I agree with the reversal of the interim and qualified permanent relief that was granted by the state courts respecting the obligation to pay union dues. But I disagree with what in effect amounts to an affirmance of the state judgment in other respects. I believe that dismissal of this action in its entirety is called for.
International Assn. of Machinists v. Street, 367 U.S. 740, 81 S.Ct. 1784, 6 L.Ed.2d 1141, decided only two years ago, stated in unmistakable terms that a plaintiff claiming relief in an action of this kind must show two things: (1) that he had made known to the union the particular political candidates or causes for whose support he did not wish his union dues used; (2) that membership dues had been used for such purposes.
The statement of these principles was reinforced on the very same day in Lathrop v. Donohue, 367 U.S. 820, at 845-846, 81 S.Ct. 1826, 1839, 6 L.Ed.2d 1191, the Wisconsin integrated bar case, where a plurality of the Court said:
'Even if the demurrer is taken as admitting all the factual allegations of the complaint, even if these allegations are construed most expansively, and even if, like the Wisconsin Supreme Court, we take judicial notice of the political activities of the State Bar, still we think that the issue of impingement upon rights of free speech through the use of exacted dues is no more concretely presented for adjudication than it was in (Railway Employes' Dept. v.) Hanson (351 U.S. 225, 76 S.Ct. 714, 100 L.Ed. 1112). Compare International Association of Machinists v. Street, (ante), 367 U.S., (p.) 740, at pages 747-749, 81 S.Ct., (p.) 1784, at pages 1788 1790, 6 L.Ed.2d 1141. Nowhere are we clearly apprised as to the views of the appellant on any particular legislative issues on which the State Bar has taken a position, or as to the way in which and the degree to which funds compulsorily exacted from its members are used to support the organization's political activities.' See also what follows 367 U.S., at pp. 846-848, 81 S.Ct., at p. 1839, 6 L.Ed.2d 1191.
These requirements have not been met in this case. At best all that has been alleged or proved is that the union will expend a part of each respondent's still-unpaid membership dues for so-called political or other purposes not connected with collective bargaining, and that each respondent would object to the use of any part of his dues for matters other than those relating to collective bargaining. None of the respondents who testified could specify any particular expenditure, or even class of expenditure, to which he objected.
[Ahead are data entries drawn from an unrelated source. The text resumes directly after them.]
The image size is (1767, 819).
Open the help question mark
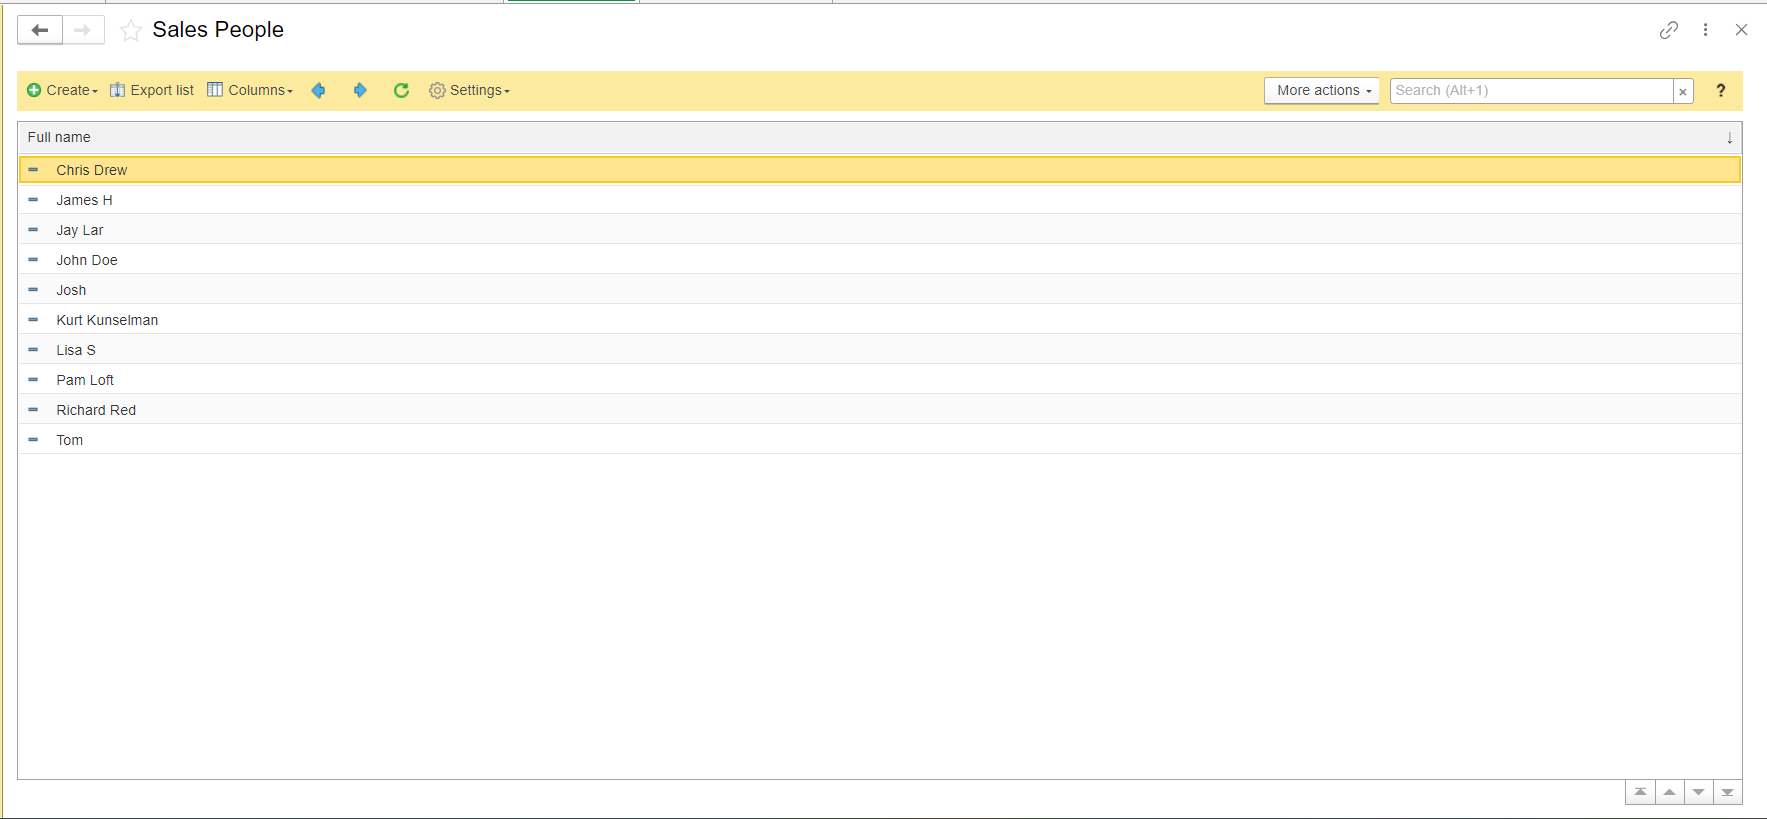pyautogui.click(x=1720, y=91)
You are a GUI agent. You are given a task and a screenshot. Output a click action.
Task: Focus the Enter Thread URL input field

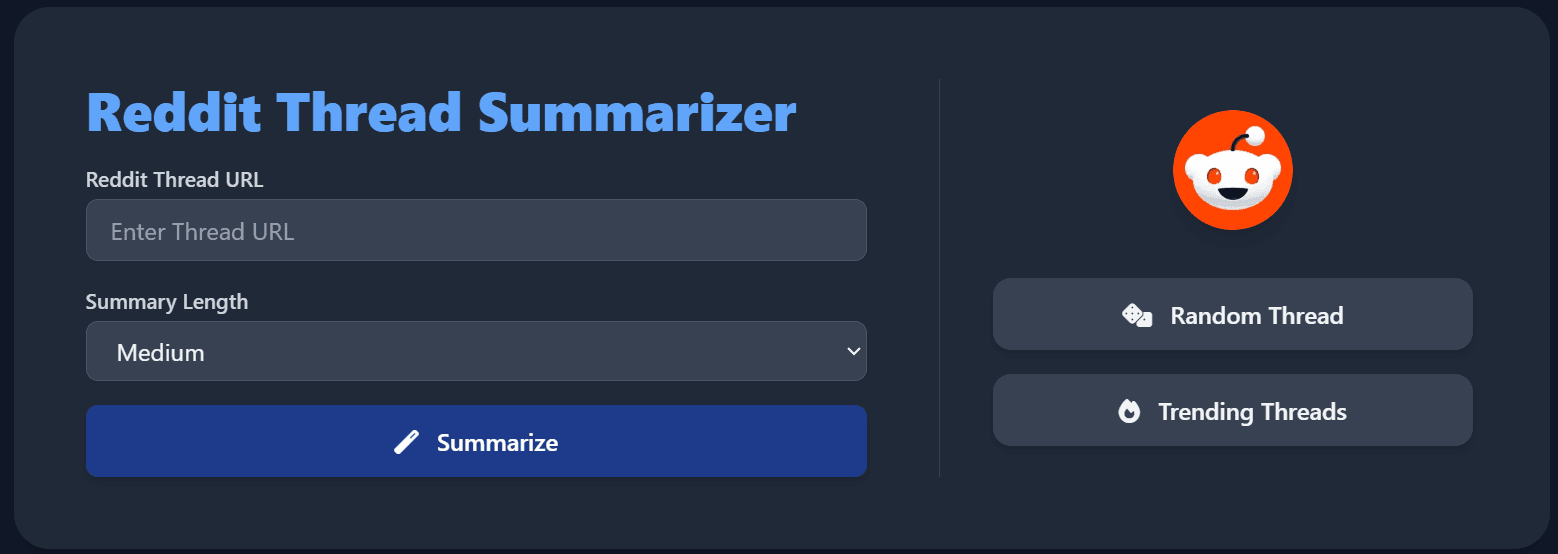[x=476, y=231]
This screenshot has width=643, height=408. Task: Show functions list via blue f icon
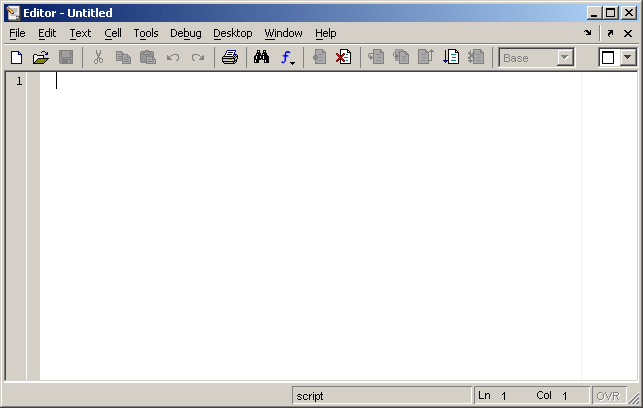coord(287,57)
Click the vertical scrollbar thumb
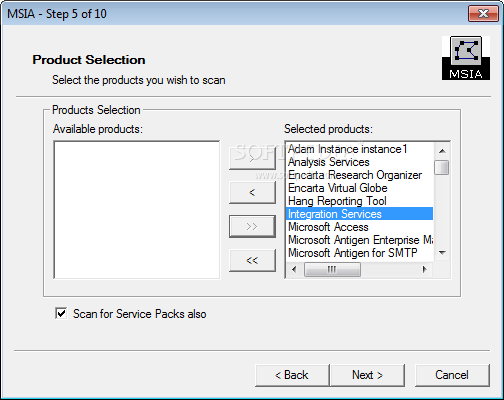504x400 pixels. click(x=442, y=167)
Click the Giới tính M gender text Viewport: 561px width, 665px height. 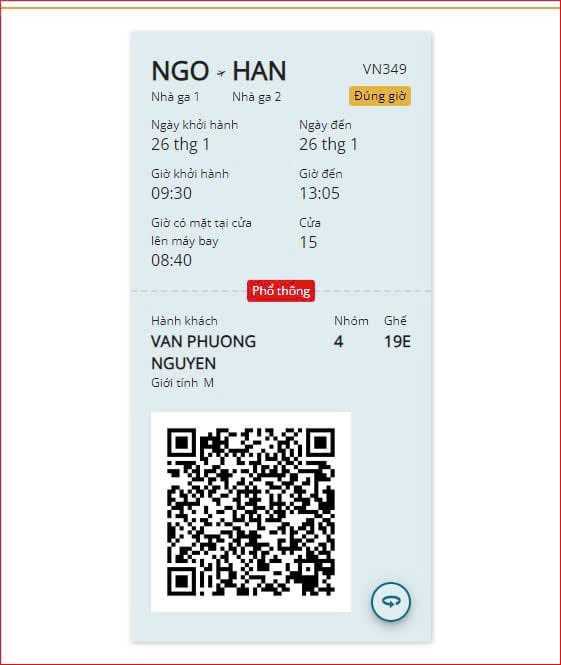(182, 383)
I do not understand how, consistently with Street, the Court can now hold that 'it is enough that * * * (a union member) manifests his opposition to any political expenditures by the union' (ante, p. 118), or how it can say that in so holding 'we are not inconsistent with' what the plurality was at such pains to point out in Lathrop (albeit in a constitutional context), id., note 5. The truth of the matter is that the Court has departed from the strict substantive limitations of Street and has given them (and, as I see it, also that case's remedial limitations, compare 367 U.S., at 772-775, 778-779, 779-780, 796-797, 81 S.Ct., at 1801-1803, 1805, 1813-1814, 6 L.Ed.2d 1141, with ante, p. 122-123 and Appendix) an expansive thrust which can hardly fail to increase the volume of this sort of litigation in the future.
Believing that our decisions should have more lasting power than has been accorded Street, I must respectfully dissent. I would reverse the judgment and remand the case for dismissal of the complaint.